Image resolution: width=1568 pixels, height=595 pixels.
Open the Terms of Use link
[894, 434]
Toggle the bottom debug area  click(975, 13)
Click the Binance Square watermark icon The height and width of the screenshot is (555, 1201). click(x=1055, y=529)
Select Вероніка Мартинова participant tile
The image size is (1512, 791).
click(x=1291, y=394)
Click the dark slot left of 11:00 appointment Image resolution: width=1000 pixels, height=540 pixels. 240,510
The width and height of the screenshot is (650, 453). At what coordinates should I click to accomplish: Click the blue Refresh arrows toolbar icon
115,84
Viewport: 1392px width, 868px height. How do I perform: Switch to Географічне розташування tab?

> _Task_
The full material above needs to be returned unaltered.

> _Answer area_
Image resolution: width=1568 pixels, height=595 pixels.
Open the Terms of Use link
[894, 434]
Toggle the bottom debug area  click(975, 13)
Click the Binance Square watermark icon The height and width of the screenshot is (555, 1201). click(x=1055, y=529)
Select Вероніка Мартинова participant tile
The image size is (1512, 791).
click(x=1291, y=394)
Click the dark slot left of 11:00 appointment Image resolution: width=1000 pixels, height=540 pixels. 240,510
The width and height of the screenshot is (650, 453). At what coordinates should I click to accomplish: Click the blue Refresh arrows toolbar icon
115,84
Viewport: 1392px width, 868px height. How do I perform: Switch to Географічне розташування tab?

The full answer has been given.